Tuesday, May 5, 2015

Manure chemistry: What’s happening to my phosphorus

What happens to manure from the time it is excreted until it is land applied? Well, that’s simple right, we put it in some sort of storage (a pit, a lagoon, a Slurrystore, a concrete or earthen basin, or store it dry on a stacking pad) and it just stays there, waiting for us to land apply it and take advantage its fertility. Of course, it is not really that simple; manure waits for no man (or woman), while it is sitting there waiting it is changing (it is alive after all – it’s filled with microbes). Because of this, almost no matter how we store the manure, these microbes will be doing something – breaking down some of the organic material in the manure, converting elements from one form to another, or just causing things to be different.

This process can be complex and still isn’t completely understood, but we can give some generalities about what is happening and understand at least some of the jargon that gets thrown around. There are many ways to cover this topic, but what I am going to try to do is break it down by element, carbon, nitrogen, phosphorus, ect. In this post, I’m going to turn my attention to phosphorus.

Phosphorus
When we think of phosphorus we are probably most familiar with it in some of the fertilizer compounds we can purchase, such as mono-ammonium phosphate, di-ammonium phosphate, or triple super-phosphate. Otherwise we might think of it as the plant-available ion orthophosphate. Regardless of the actual chemical form of phosphorus we purchase, the analyses of phosphorus fertilizer is usually given as phosphate (P2O5).
       



Alright, so back to phosphorus in manure. As we’ve discussed previously, about 70% of the phosphorus consumed by the animal will be excreted, so it ends up in the manure. The actual amount is dependent on lots of things, animal age, species, diet composition, and numerous others, but the majority of the P we feed, will be in the manure. At the time of excretion, virtually all the phosphorus is associated with the fecal, or solid, material ( > 90%), but as the manure ages and the organic material in it breaks down from microbial action, more and more of the phosphorus becomes dissolved in the liquid fraction. For example in swine manure from a deep-pit, a good guess is that around 75% of the phosphorus will be dissolved reactive phosphorus (ortho-phosphate).

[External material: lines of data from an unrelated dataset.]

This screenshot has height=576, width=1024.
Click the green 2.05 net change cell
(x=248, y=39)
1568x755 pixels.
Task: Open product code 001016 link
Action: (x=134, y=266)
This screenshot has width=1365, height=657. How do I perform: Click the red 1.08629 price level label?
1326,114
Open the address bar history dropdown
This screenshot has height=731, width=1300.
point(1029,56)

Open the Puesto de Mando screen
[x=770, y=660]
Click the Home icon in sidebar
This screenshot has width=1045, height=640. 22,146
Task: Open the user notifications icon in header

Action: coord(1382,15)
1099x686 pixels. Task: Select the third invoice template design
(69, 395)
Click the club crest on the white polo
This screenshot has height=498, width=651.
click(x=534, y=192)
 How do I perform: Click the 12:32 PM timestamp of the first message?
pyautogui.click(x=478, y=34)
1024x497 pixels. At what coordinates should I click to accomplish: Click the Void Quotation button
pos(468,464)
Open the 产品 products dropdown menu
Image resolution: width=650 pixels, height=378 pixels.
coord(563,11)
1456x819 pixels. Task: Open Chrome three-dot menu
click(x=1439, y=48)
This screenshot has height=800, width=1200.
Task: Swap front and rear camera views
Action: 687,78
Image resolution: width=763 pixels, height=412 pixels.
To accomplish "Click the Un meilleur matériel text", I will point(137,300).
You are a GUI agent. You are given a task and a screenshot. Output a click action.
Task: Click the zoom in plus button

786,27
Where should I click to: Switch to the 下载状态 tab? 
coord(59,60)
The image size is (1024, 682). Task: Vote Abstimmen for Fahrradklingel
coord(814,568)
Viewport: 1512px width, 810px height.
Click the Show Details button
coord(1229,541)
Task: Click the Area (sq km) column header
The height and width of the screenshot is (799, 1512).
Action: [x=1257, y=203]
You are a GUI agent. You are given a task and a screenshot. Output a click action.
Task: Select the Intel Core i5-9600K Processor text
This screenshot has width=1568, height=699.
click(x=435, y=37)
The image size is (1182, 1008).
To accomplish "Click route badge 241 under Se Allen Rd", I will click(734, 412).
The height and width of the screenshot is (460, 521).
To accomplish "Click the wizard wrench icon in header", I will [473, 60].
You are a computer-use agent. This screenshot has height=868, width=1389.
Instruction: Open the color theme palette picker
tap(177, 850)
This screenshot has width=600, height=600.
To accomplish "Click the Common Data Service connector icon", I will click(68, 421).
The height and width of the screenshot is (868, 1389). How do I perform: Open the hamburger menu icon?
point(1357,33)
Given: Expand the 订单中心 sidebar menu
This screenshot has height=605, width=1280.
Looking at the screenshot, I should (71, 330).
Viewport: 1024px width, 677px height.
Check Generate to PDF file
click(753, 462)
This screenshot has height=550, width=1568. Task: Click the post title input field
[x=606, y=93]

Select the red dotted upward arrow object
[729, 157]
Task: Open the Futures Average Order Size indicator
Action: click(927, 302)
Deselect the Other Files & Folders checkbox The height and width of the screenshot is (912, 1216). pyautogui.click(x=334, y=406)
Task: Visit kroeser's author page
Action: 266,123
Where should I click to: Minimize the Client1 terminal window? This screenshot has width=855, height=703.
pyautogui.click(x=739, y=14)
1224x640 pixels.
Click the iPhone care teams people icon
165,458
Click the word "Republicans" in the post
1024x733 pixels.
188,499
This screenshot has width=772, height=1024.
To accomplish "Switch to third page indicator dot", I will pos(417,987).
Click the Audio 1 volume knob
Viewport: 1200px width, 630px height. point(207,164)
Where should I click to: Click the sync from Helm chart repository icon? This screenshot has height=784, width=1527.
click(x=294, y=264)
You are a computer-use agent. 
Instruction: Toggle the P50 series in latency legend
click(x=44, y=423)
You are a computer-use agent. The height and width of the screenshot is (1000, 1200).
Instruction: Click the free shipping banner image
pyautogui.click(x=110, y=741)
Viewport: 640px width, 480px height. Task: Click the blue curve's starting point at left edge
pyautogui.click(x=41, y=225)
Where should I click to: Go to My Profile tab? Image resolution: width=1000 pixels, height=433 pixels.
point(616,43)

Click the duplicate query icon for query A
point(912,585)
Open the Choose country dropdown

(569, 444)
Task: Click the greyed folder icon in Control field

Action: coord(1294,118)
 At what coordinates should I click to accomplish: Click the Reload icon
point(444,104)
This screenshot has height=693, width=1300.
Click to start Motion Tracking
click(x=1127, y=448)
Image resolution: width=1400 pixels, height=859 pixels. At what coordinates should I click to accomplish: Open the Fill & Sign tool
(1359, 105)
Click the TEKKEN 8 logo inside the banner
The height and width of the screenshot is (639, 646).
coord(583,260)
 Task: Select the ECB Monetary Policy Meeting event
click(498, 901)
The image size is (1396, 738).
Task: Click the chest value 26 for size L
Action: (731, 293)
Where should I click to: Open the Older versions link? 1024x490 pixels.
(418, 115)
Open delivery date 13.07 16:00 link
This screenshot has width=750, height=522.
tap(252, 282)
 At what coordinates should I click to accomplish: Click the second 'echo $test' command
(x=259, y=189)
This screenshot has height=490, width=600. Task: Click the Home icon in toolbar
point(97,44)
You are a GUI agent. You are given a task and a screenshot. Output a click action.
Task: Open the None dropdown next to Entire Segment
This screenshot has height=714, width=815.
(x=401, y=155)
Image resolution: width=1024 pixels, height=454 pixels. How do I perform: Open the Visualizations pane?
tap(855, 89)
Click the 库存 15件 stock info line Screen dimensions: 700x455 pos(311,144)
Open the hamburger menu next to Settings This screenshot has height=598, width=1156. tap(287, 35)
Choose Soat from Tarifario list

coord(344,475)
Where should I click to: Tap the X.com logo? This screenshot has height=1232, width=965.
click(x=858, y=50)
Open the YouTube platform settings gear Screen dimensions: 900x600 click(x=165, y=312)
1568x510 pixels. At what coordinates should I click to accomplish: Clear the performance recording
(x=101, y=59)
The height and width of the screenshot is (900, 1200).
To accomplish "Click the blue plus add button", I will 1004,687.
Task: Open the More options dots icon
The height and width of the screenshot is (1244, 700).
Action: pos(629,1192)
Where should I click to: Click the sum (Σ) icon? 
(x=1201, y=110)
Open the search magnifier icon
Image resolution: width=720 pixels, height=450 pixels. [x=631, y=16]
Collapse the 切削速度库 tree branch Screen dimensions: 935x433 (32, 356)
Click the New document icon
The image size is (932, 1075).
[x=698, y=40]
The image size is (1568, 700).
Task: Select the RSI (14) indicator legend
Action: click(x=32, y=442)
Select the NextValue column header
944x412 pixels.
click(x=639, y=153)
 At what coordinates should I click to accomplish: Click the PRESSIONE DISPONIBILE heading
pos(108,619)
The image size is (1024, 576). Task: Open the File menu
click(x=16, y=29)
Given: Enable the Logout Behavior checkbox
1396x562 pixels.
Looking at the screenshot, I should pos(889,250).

Although numerous fractionations schemes can be used to fractionate the manure phosphorus into pools of different characteristics and availabilities, the use of this information remains academic. From a practical standpoint, there are really four basic types of phosphorus in manure: dissolved inorganic phosphorus, precipitated inorganic phosphorus, and dissolved organic phosphorus, and particulate organic phosphorus.

Essentially all the dissolved, inorganic P in manure exists in the form of orthophosphate (or other derivatives of phosphoric acid (H3PO4, H2PO4-, HPO42-, and PO43-). The exact form of this phosphate is dependent on the pH of the manure, but most of it will be either H2PO4- or HPO42- under normal pH conditions. This phosphorus is essentially equivalent to what would be purchased if you were to buy a mineral phosphorus fertilizer. As we store manure, two things can happen to this phosphorus, it can undergo biological immobilization and be incorporated into an organic molecule or it can react with something in the manure (often iron or calcium) and become a solid material (it is precipitated).

When we focus on the organic phosphorus, there are again two types, particulate phosphorus and dissolved organic phosphorus. In general, the flow is from organic phosphorus towards dissolved reactive phosphorus, this happens through a process called mineralization. Mineralization is just a way of saying broken down from an organic form (associated with carbon) to an inorganic from (usually H2PO4- or HPO42-). This process is mediated by micro-organisms living in the manure, as these “bugs” eat carbon to provide themselves with energy they break off the phosphorus and either use it to grow their cells, or release it into as dissolved phosphorus into the manure.

The final type of phosphorus is precipitated phosphorus. This is inorganic phosphorus that has reacted with something else in the manure and formed a particle. In general, I tend to think of this of being of less importance in manure, but in some cases we might add iron to our manure (as a way to acidify it – think for instance alum or ferric sulfate as amendments in poultry litter) and this makes it so our manure can hold less phosphorus in dissolved forms.

So now that we have talked about forms, where does this leave us? What we have seen is that phosphorus can change forms, but all these forms stayed in the liquid. This means that if the phosphorus was there to start with, it will be there when we land apply it (unless we spill some or if rainwater leaches through it and then flows away). However, just because it is there, doesn’t mean we’ll be able to capture it an land apply it. Since the particulate phosphorus is attached to solids, it is distributed like the solids. This means that the sludge rich manure often will have higher phosphorus contents and watery manure from the surface will have less. To get uniform phosphorus concentration we want to either get those solids evenly mixed in the manure, or to get as much of the phosphorus as possible into a dissolved form.